O porta-voz da ONU, Stephane Dujarric, condenou o assassinato de seis jornalistas, “e afirmou que pelo menos 242 jornalistas foram mortos em Gaza desde o início da guerra”.
Mais cedo, “dezenas de pessoas em luto se reuniram no pátio do hospital Al-Shifa, na Cidade de Gaza, para prestar homenagem aos seis mortos no domingo”, registrou a Agência France Press.
O Conselho de Segurança da ONU se reuniu, na véspera, para rechaçar os planos colonialistas e supremacistas do primeiro-ministro Benjamin Netanyahu de “tomar Gaza”. Apenas os EUA se manifestaram em defesa de Israel.
Abaixo a nota da Fenaj sobre o múltiplo assassinato de domingo, 10 de agosto.
FENAJ condena assassinato de jornalistas da Al Jazeera em Gaza
A Federação Nacional dos Jornalistas (FENAJ) repudia, com a máxima veemência, o ataque deliberado das forças israelenses que matou seis profissionais da Al Jazeera, incluindo o correspondente Anas al-Sharif, na noite de 10 de agosto, em uma tenda que abrigava jornalistas em frente ao Hospital Al Shifa, na Cidade de Gaza. O ataque, que também vitimou os jornalistas Mohammed Qreiqeh, Ibrahim Zaher, Mohammed Noufal, Moamen Aliwa e, posteriormente, o fotojornalista Mohammed Al-Khaldi, configura crime de guerra e afronta o direito internacional humanitário.

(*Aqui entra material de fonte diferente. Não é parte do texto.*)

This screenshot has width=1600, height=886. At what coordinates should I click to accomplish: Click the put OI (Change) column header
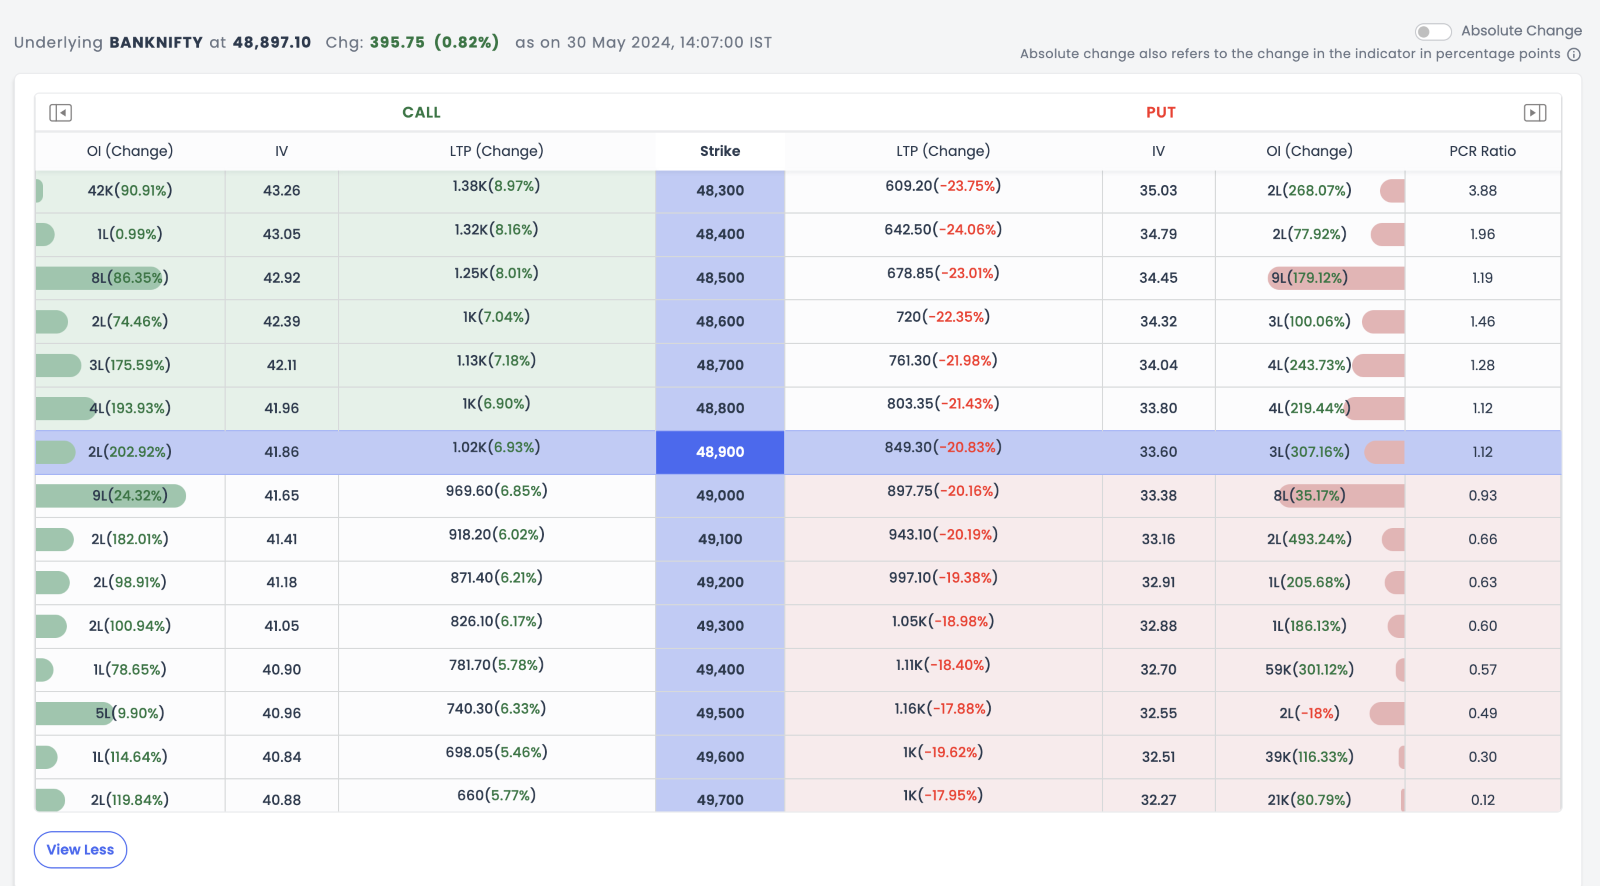point(1309,151)
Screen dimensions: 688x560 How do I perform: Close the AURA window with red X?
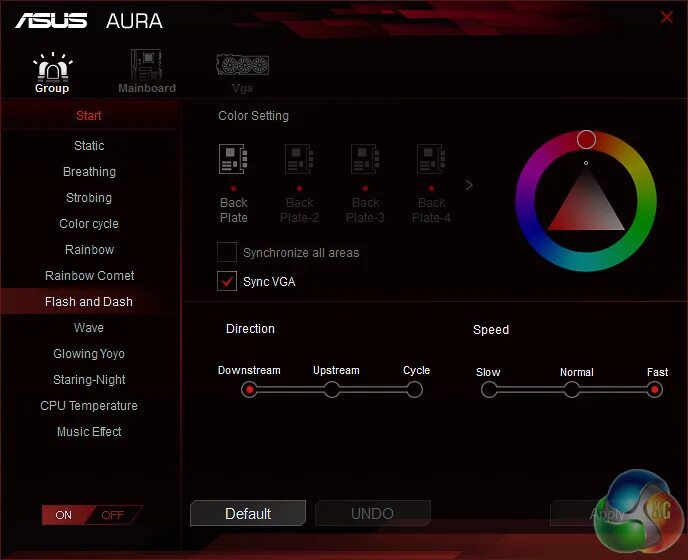click(666, 17)
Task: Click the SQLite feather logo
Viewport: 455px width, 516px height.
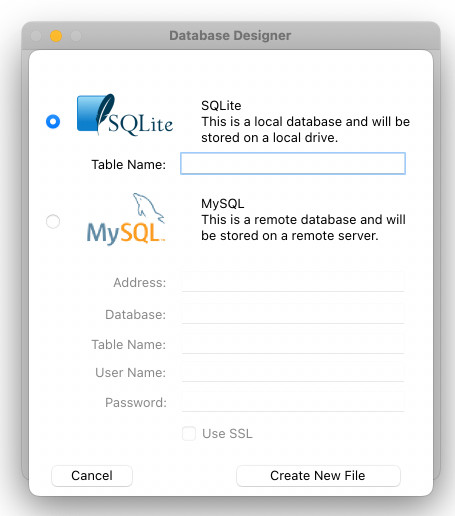Action: coord(125,115)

A FENAJ se solidariza com as famílias, colegas de trabalho e com todos os profissionais que atuam em Gaza sob risco extremo, e se une à Federação Internacional de Jornalistas (FIJ) e ao Sindicato dos Jornalistas Palestinos (PJS) na exigência de responsabilização dos autores desse crime hediondo.
A Federação também denuncia a campanha de difamação promovida por autoridades israelenses contra jornalistas palestinos, que cria um ambiente permissivo para a violência e viola frontalmente a liberdade de imprensa.
Reiteramos o apelo para que os Estados-membros da ONU aprovem uma convenção internacional vinculante para a proteção e segurança de jornalistas, e para que os crimes contra profissionais da mídia sejam devidamente julgados no Tribunal Penal Internacional.